About this exercise — If a line includes "thumbnail", copy it out of the entries.

Stored data entries

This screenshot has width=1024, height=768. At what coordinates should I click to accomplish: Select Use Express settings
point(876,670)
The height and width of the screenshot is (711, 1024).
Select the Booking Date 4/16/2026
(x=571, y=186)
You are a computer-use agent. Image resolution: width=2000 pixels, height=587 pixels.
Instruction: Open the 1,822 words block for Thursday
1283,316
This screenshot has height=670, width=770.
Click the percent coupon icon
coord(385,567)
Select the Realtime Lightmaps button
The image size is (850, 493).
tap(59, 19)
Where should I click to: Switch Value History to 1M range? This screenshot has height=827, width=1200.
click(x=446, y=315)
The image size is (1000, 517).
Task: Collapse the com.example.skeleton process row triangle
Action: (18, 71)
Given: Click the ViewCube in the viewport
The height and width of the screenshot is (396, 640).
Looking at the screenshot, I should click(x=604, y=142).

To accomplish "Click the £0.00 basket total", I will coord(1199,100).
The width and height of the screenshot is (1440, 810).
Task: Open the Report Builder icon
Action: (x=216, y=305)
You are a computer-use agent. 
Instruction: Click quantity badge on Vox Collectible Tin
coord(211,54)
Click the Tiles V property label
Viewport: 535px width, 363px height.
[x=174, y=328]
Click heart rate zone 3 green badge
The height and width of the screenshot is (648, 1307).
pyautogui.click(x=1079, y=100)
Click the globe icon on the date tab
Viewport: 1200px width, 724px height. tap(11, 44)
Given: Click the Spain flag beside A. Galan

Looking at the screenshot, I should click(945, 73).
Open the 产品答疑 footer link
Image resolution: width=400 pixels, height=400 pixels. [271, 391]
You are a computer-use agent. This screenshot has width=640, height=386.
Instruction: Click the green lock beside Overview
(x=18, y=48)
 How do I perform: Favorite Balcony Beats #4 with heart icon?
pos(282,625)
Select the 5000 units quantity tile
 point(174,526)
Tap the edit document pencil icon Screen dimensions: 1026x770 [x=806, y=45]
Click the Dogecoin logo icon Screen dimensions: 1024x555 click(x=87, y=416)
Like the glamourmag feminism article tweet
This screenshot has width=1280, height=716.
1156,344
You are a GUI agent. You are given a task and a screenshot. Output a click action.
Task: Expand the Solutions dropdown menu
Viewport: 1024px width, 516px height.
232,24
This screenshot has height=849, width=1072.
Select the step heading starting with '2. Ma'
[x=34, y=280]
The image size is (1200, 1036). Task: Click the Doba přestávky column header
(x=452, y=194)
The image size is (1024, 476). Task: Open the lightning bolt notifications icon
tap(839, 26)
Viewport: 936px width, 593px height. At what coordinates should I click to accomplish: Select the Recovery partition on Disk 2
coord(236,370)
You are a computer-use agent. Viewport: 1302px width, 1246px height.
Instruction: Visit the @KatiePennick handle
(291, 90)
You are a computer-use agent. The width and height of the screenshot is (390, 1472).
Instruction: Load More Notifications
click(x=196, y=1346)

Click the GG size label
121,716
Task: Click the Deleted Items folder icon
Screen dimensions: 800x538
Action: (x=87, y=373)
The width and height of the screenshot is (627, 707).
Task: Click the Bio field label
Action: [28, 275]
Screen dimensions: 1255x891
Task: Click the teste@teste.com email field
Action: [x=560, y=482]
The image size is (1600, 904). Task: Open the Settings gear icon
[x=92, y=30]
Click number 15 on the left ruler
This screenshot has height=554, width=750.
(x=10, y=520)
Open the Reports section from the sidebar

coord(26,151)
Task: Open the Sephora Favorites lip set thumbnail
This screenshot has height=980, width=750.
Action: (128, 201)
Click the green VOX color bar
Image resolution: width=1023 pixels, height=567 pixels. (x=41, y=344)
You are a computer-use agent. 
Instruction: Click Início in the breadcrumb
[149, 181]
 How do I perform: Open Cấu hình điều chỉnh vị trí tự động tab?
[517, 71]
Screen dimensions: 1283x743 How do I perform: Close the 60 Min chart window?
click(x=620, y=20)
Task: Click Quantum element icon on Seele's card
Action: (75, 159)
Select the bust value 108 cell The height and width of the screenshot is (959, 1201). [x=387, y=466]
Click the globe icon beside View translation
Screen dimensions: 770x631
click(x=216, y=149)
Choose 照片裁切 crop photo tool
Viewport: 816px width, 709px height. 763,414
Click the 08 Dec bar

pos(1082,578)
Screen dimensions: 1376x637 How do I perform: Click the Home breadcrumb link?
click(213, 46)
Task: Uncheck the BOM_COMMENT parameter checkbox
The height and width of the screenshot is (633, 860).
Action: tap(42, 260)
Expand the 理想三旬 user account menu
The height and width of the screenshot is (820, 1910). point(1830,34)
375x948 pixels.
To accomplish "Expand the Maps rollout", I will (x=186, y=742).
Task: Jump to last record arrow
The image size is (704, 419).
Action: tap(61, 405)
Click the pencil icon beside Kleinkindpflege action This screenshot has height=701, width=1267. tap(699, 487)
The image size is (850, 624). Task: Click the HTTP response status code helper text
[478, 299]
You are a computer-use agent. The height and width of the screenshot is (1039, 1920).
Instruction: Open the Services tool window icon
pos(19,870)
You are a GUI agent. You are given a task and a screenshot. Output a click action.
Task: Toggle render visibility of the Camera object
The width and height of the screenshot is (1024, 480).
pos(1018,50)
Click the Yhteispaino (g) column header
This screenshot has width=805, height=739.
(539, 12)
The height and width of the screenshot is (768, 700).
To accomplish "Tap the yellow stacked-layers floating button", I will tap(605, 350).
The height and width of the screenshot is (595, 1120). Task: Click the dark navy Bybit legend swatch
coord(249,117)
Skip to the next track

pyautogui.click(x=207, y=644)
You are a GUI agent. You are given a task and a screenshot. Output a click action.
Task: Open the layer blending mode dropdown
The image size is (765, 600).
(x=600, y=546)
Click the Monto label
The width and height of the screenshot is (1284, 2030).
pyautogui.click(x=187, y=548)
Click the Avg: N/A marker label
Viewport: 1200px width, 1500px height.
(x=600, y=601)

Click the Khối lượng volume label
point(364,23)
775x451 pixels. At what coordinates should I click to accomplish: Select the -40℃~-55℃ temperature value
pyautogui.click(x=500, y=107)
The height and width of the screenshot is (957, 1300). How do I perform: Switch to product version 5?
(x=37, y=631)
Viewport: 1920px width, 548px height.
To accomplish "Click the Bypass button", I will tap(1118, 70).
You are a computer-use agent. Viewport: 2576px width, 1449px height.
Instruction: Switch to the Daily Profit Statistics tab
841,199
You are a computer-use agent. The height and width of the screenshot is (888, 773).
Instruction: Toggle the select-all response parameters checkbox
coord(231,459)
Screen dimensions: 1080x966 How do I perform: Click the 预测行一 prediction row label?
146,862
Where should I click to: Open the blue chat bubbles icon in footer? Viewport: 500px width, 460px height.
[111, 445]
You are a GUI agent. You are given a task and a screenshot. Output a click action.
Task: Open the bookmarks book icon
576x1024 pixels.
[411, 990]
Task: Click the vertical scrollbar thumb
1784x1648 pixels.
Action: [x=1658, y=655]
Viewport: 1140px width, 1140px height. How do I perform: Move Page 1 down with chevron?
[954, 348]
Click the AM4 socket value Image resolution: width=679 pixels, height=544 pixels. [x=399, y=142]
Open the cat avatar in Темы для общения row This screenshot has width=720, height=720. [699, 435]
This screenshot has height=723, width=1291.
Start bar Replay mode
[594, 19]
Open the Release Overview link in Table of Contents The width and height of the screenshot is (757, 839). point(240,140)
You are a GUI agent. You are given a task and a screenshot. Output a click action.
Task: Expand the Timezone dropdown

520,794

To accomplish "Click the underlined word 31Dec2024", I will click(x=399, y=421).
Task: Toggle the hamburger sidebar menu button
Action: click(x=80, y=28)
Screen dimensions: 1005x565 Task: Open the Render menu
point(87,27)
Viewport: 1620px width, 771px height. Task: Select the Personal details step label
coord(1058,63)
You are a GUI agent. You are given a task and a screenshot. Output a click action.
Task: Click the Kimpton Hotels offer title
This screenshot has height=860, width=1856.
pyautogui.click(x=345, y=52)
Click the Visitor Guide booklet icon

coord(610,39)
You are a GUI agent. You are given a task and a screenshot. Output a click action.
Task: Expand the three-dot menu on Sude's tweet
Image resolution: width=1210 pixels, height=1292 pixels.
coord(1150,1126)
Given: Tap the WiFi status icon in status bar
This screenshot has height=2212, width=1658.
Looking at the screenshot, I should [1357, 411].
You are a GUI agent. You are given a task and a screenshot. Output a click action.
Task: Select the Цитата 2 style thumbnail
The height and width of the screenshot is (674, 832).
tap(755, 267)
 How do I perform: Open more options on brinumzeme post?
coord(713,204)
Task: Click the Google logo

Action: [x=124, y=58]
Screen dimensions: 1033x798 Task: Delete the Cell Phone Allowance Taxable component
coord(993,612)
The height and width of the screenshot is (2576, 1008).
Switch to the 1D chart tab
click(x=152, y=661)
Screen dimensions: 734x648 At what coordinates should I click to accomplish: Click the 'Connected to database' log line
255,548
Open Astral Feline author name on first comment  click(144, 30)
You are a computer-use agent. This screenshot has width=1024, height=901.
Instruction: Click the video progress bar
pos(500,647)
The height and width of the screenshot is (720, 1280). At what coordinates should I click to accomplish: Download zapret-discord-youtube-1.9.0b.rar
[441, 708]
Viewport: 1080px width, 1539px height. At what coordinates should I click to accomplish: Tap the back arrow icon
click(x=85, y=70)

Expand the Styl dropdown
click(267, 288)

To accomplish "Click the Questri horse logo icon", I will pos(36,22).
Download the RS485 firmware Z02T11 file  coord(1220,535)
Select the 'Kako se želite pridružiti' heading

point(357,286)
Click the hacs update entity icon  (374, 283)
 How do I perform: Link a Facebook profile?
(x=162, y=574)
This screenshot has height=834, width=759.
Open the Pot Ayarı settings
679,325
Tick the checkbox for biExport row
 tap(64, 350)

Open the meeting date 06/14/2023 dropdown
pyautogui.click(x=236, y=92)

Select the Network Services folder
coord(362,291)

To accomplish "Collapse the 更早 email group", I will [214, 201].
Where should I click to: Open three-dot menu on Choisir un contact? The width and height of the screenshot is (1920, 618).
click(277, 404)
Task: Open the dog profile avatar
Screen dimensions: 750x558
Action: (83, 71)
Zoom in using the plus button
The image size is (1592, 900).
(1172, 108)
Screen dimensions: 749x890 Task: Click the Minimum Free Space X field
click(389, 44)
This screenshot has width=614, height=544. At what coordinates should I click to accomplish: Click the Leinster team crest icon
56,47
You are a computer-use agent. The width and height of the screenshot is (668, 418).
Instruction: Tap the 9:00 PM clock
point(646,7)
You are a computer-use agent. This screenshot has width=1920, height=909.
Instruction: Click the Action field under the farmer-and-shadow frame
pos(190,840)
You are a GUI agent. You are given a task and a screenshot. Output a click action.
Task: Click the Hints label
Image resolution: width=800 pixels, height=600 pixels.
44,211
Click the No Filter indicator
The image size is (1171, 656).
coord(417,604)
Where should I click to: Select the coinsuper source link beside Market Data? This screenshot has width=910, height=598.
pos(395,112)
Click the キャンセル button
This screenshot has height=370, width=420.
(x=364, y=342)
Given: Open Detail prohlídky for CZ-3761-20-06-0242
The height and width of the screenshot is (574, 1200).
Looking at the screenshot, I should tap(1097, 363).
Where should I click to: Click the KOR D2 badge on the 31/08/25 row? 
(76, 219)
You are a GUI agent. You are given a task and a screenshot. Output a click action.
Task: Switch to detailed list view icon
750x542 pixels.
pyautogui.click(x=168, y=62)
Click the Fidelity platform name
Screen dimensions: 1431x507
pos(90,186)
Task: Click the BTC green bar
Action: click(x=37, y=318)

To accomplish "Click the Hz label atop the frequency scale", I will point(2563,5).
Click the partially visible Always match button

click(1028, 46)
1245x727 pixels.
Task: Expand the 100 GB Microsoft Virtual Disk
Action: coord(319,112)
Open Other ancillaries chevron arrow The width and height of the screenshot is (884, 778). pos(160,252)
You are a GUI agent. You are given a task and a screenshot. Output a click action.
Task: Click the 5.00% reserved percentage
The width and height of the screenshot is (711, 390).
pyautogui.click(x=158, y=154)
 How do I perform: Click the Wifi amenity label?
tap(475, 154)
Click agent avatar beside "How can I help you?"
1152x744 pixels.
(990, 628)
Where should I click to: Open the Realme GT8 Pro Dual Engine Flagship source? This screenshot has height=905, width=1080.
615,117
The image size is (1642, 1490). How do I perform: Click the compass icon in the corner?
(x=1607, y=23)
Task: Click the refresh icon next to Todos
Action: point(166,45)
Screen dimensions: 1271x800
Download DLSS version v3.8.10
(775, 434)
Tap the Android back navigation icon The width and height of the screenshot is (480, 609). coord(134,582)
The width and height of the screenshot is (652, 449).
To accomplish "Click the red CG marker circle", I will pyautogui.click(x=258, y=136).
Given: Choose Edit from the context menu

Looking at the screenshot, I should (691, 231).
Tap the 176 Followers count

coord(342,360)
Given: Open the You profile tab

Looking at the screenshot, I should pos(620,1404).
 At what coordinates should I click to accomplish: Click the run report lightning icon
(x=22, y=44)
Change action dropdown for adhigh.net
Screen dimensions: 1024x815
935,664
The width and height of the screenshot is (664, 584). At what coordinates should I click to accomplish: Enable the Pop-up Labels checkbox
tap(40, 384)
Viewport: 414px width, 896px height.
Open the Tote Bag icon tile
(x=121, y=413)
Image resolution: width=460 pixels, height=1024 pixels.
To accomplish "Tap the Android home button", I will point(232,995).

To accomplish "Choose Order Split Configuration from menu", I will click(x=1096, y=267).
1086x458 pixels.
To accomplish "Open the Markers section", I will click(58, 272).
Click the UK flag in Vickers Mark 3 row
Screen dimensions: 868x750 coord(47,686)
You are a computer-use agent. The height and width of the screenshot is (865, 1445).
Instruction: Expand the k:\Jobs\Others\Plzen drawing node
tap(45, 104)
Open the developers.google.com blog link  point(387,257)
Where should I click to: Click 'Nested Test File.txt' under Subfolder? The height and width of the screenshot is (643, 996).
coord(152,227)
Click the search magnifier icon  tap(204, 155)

Response —
Task: Open the Sephora Favorites lip set thumbnail
Task: Select the Цитата 2 style thumbnail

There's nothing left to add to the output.